I have to convert a Haskell type signature into a term. The type signature is :
f :: (a -> b -> c) -> (d -> b) -> (d -> a) -> d -> c
The correct resulting term is :
f g h j x = g (j x) (h x)
and here lies my problem as I understand it g is a function which returns a function which returns c and c is function which returns a function d which returns b and b is a function which returns itself which then returns itself again which then returns c.
Correct me if i am wrong.
What I don't get is why is g taking (j x) as first argument and (h x) as second argument. Shouldn't it be the other way around?

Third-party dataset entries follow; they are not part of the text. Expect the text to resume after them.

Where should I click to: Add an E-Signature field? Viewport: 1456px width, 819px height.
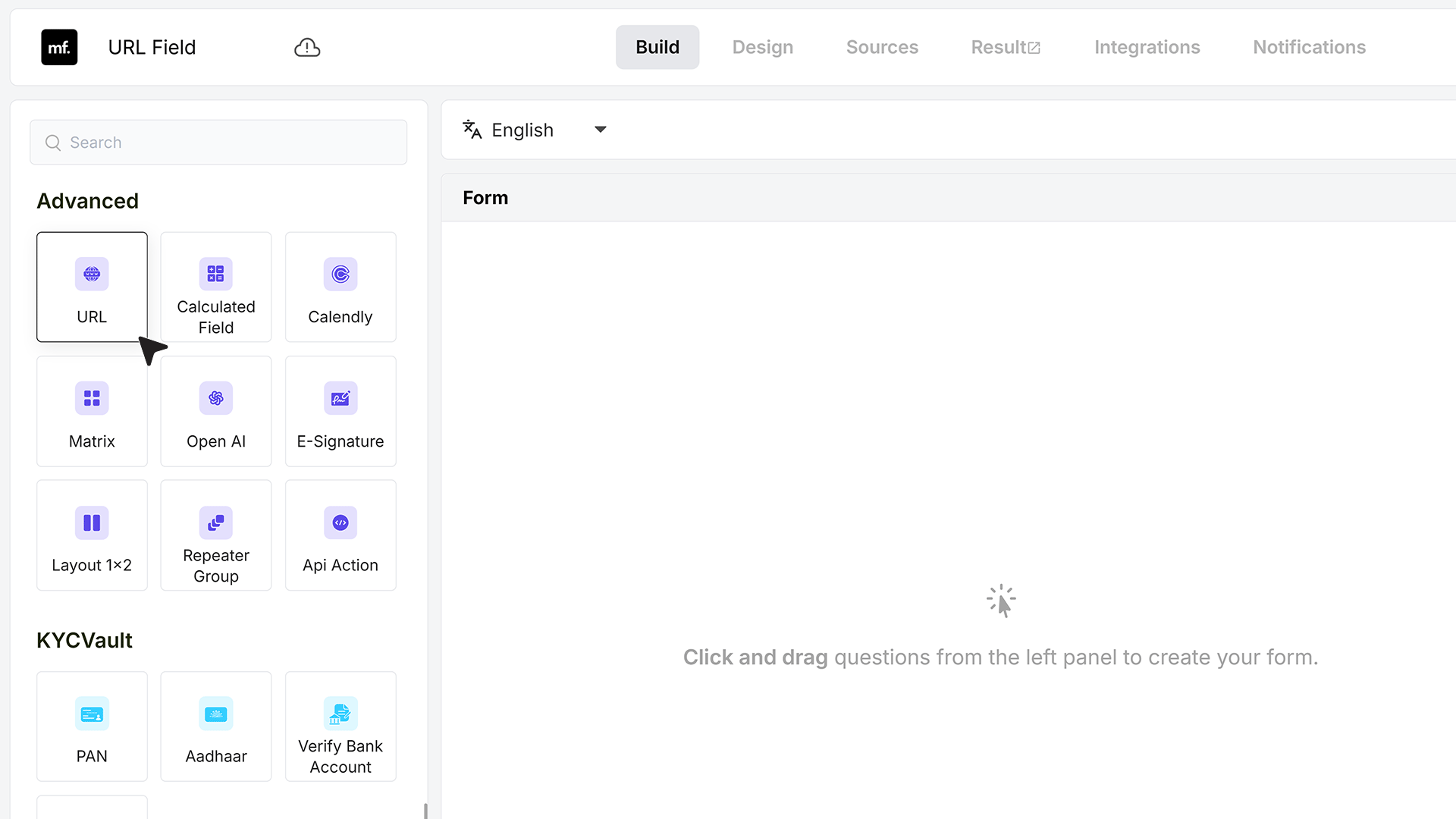click(340, 411)
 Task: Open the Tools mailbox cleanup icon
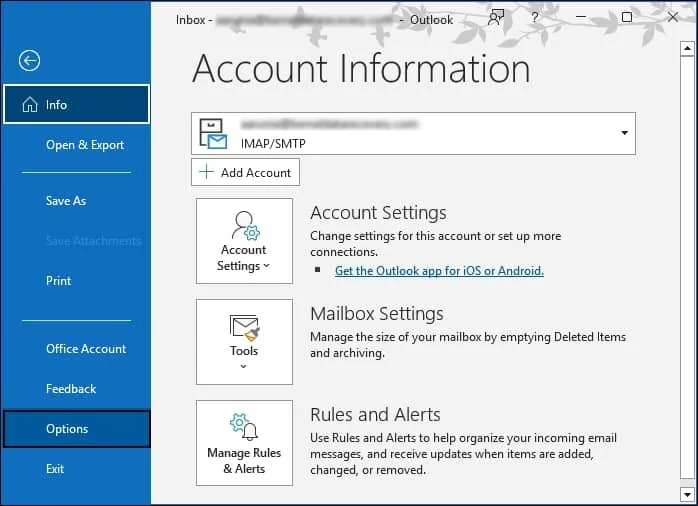point(244,328)
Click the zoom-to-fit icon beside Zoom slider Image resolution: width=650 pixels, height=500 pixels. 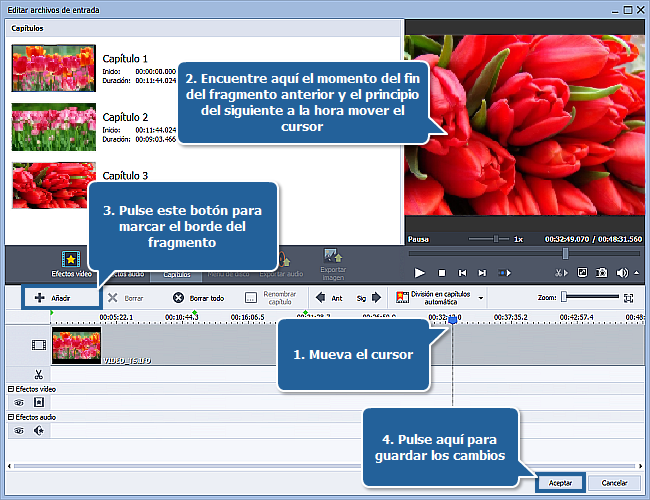pyautogui.click(x=628, y=297)
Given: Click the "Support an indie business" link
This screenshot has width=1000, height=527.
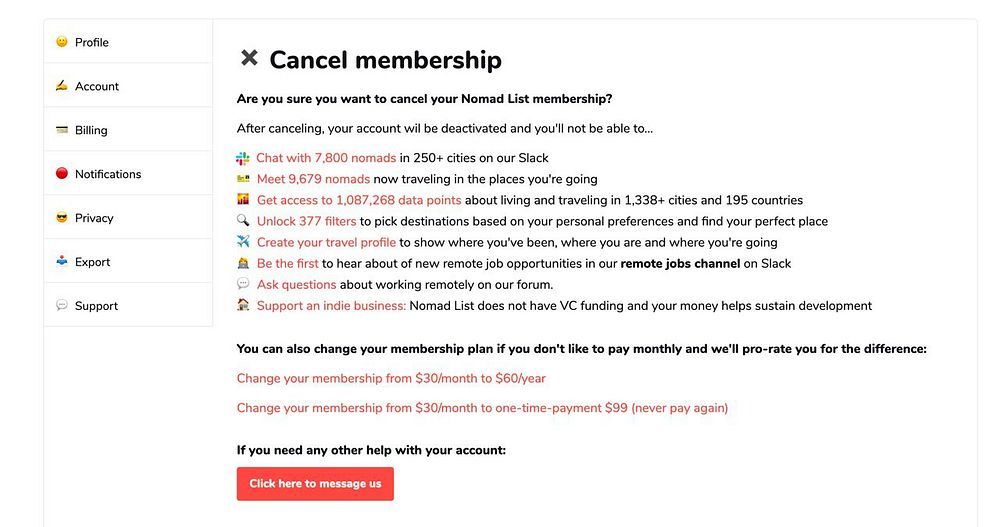Looking at the screenshot, I should coord(331,306).
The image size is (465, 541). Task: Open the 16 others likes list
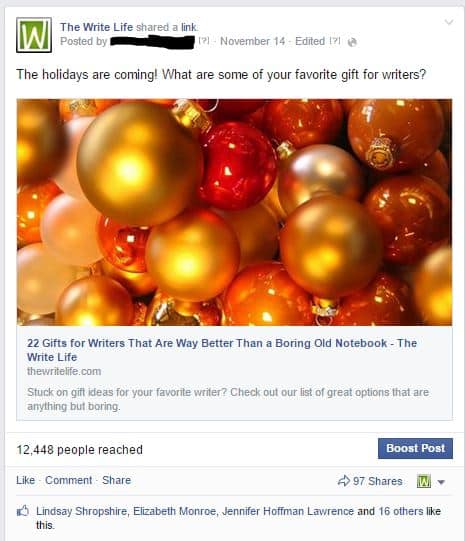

Haskell is right associative and h is the secound parameter given to the function f and not j.
g :: a -> b -> c, h :: d -> b, j :: d -> a, and x :: d are all independent arguments to f; their order implies nothing about how we might end up using them in the definition of f.
To start, we know that f uses its arguments to return a value of type c. But none of the arguments have a value of type c; the only way to get a value of type c is to use g. But in order to use g, you need arguments of type a and type b, and none of f's arguments have those types. But we could use h and j to get them, if we had an argument of type d to apply them to, and lo and behold, we do have a value of type d: the argument x!.
f g h j x = let aValue = j x
bValue = h x
cValue = g aValue bValue
in cValue
which can be flattened to the original answer of
f g h j x = g (j x) (h x)
If you want to think of the return value of f as being d -> c, rather than just c, you can eliminate x from the definition with some point-free trickery.
f g h j = g <$> j <*> h -- liftA2 g j h
You can even go a little further to remove h and j as arguments, but the result, though simple, is even more incomprehensible:
f = flip . liftA2
Moral of the story: sometimes point-free style abstracts away distracting details, other times it completely obscures the meaning of the function.